Incentive for mobile-home replacement in Old Town Bluffton hits snag

mmcnab@islandpacket.comMay 30, 2014 


A plan to make it easier for Old Town residents to replace dilapidated mobile homes stalled this week over concerns about harming the appearance of the historic district.

The proposal presented Wednesday by town staff to the Planning Commission would have exempted replacement mobile homes in the historic district from the typical architectural review process. The proposal was a response to a question Town Council asked in March about factors that prevented mobile homes from being replaced.

The plan would have affected 59 mobile homes counted in the historic district during an informal survey, which is about 12 percent of all the homes in that area, town senior planner Erin Schumacher said.

Offering a shorter review path could encourage low-income residents to forgo costly repairs to aging mobile homes in favor of replacing them with new homes, Schumacher said.

However, the five commission members at Wednesday's meeting were concerned that a lack of review could hurt Old Town's aesthetic and historical value if the conditions of the homes and properties were not examined.

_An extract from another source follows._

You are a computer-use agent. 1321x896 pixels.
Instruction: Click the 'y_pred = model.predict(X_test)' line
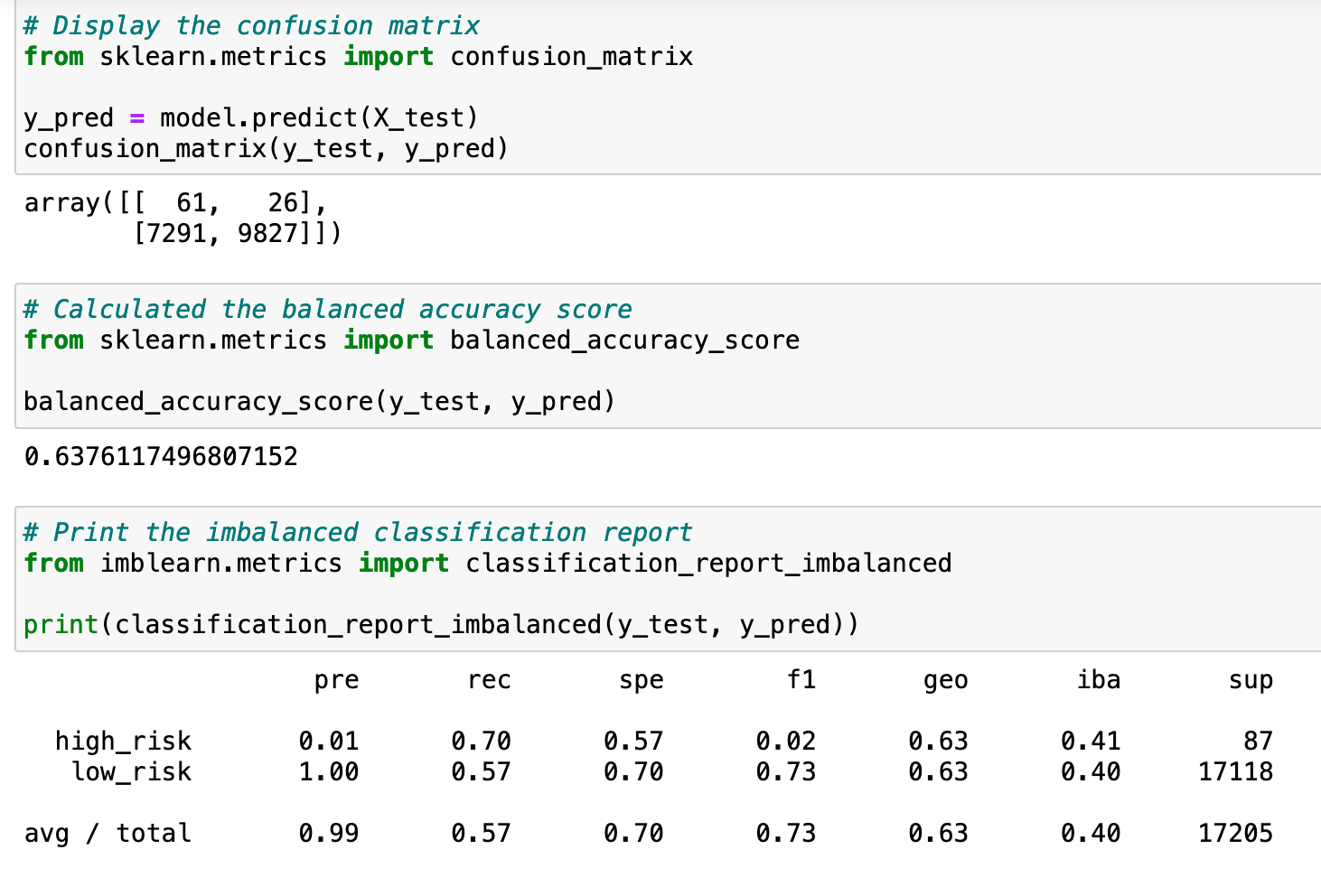point(251,117)
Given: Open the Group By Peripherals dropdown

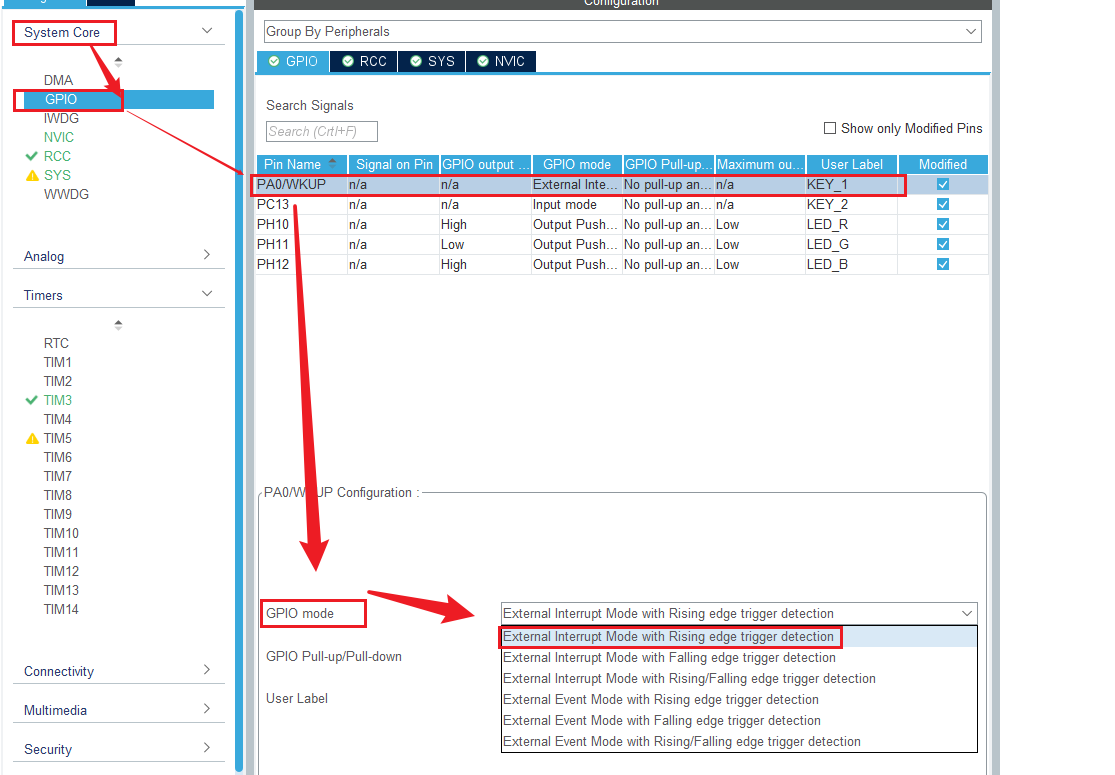Looking at the screenshot, I should [622, 32].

They voted to table the request.

Commission chairman Thomas Viljac said a replacement mobile home could look worse than a current one, such as a metal trailer that could rust over time. He and the other commissioners asked how details like house color and landscaping would be addressed.

"There's zero aesthetic review in this," Viljac said. "It's a 180 degree turn from the aesthetic criteria in Old Town. ... Shouldn't (a mobile home) look like it flows with 80 percent of the other homes?"

Commissioner Harry Lutz was concerned there was no provision to require owners of replacement homes to connect to sewer lines where they are available.

In the proposed amendment, only four basic requirements would have to be met for a replacement home:

  • It must be occupied by the primary owner.
  • It could not exceed 105 percent of the floor area of the current home.
  • Necessary permits would have to be issued to remove the old home.
  • And the new home's placement would have to conform to lot standards in the historic district.

Basic mobile homes won't meet current design criteria like the prohibition of vinyl and aluminum siding, the percentage of window space facing the street, and general building proportion requirements, Schumacher said. Mobile homes that fit that criteria are likely too costly for most low-income residents.

The commission voted unanimously to table the amendment until it could determine how to add an aesthetic review of replacement mobile homes to the proposal. Town planners said they would address the aesthetic review questions and present a new proposal June 25 at the commission's next meeting.

The proposal is the latest in a push by Town Council to encourage residents to replace dilapidated mobile homes. Council will likely approve $100,000 for a program to help people replace old mobile homes with new modular ones when next fiscal year's budget is voted on June 10.

The town would offer residents and developers designs for 24 modular homes, which are prefabricated and typically assembled in sections. Residents could also use financial assistance the town would seek through grants to help pay for the homes' assembly.